A subtitle to this post might be “Or: Why the Theory of Urban Amenities is a Mortal Threat to the GOP’s Economic Agenda.” I’ve been immersed in economics in my first semester of grad school; I’m taking a course on economic development, and another one which is heavy on the economic aspects of urban developments. With economic considerations in my head, a couple of recent stories out of Tennessee, of all places, caught my eye.
The first was the relatively well-publicized battle by the United Auto Workers to unionize a Volkswagen plant in Chattanooga. Though it ended in defeat for the unionization effort (a result which has, rightly, resulted in a lot of self-examination by the campaigners), the Chattanooga fight was remarkable even before that for its unusual dynamics. The automaker, unusually, didn’t oppose, and indeed welcomed the unionization effort. Apparently in VW’s German plants the standard practice is for management to run the plant together with a labor-organized “works’ council,” and labor holds a strong position on the automaker’s board. The opposition to the union came, then, not from the employer but from outside forces–local and state Republican officials and national conservative groups. Ultimately, the scare tactics employed by the anti-union forces (associating the UAW with President Obama, threatening that VW would not bring a new plant to the area if the original one unionized), prevailed.
The second story is out of Nashville. There, the mayor and others have been trying for years to bring Tennessee’s first high-capacity transit line, the Amp bus rapid transit line, to fruition. The battle over the line has been ugly, breaking down largely along racial and class lines. This week, Republican state lawmakers proposed an amendment to a bill that would ban the key aspect of the Amp, the dedication of center lanes to the buses on some streets. The reaction among many in Nashville has been, from what I can gather on Twitter, furious; many are dumbfounded that the state would interfere with Nashville’s attempts at progress in such a petty, mean-spirited way. (Though really, they shouldn’t be; just look at the antagonistic relationship between New York State and New York City on transit issues.
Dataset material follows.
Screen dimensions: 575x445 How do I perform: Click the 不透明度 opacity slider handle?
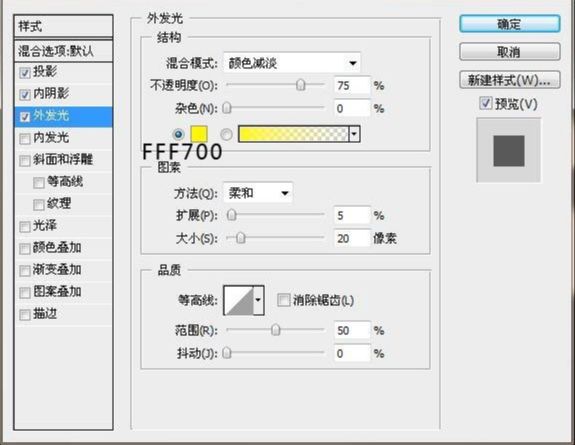tap(301, 85)
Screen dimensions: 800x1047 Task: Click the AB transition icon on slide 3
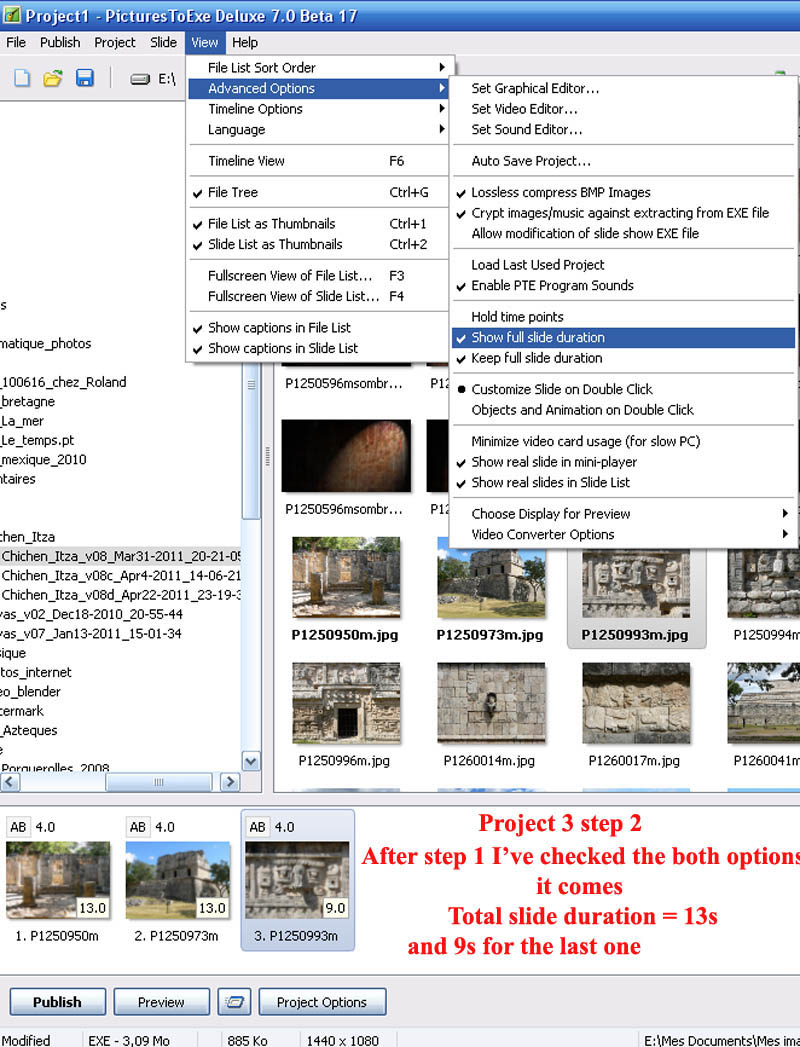(258, 827)
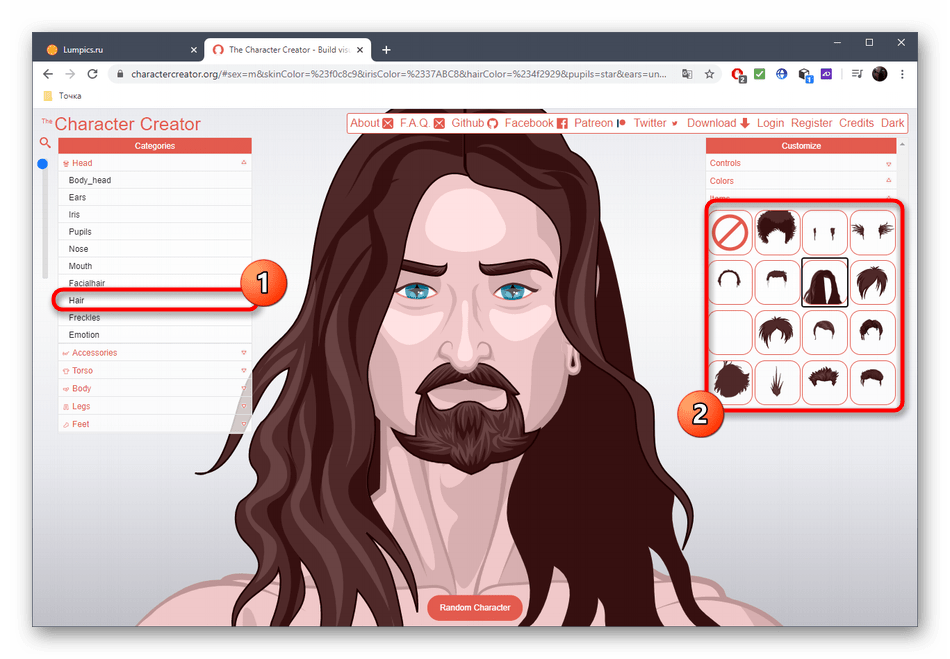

State governments rarely look out for the interests of their cities.) Of course, part of the attempt at destroying the Amp project is simple reactionary conservatism; old white men rarely understand transit as anything other than a conveyance for the Great Other, and it’s often perceived as a blue-state luxury. What’s more remarkable to me, though, is that Amp seems to have strong support from Nashville’s business community. Apparently, supporting businesses looking out for the interests of their city isn’t “pro-business.”
And that, I think, gets to the central idea of what I’m trying to tease out here. The common thread between the two Tennessee stories is the economic idea of amenities–that is, that there are certain things government, employers, and others can do to grease the wheels and make work and public life a little more efficient. Volkswagen wanted to allow the UAW into its plant because doing so would allow them to set up a works council, an industry best practice that gives assembly-line workers more input into the way the plant is run. Does doing that concede a little power to the workers, and make production maybe a little less efficient in the short run? Would unionization mean shelling out more in salary and benefits? Sure. But VW understood that in the long-run, providing workers with certain amenities can make production more efficient. In Nashville, business leaders understand that the only realistic way to combat urban transportation congestion is through transit, and that to attract the kind of young, talented workforce the growing area needs the infrastructure needs to exist for a low-car lifestyle to be possible. And they’re willing to put their tax dollars where their mouths are. Urban amenities matter. You might have to spend more money now, but it’s an investment–it will pay off down the line.
And it’s that idea–of investment in amenities leading to longer-term growth–that the GOP in Tennessee apparently finds so threatening. The idea that investment in amenities can lead to longer-term growth and development flatly contradicts essentially the GOP’s entire economic platform, which can be characterized by the word “cheap”: cheap labor, cheap taxes, cheap goods. The idea that in order to achieve the latter you might occasionally want to invest in the first two is anathema to many Republicans, to the point that they’re willing to throw aside their “pro-business” image in order to prevent it happening. If you hear a faint whiff of desperation there, I don’t think you’re alone. The idea that businesses might be willing to invest in amenities for their workers or for their cities holds the potential to bring the logic of the GOP’s entire economic platform (such as it is) crashing down around them. It must be terrifying. And it’s already started.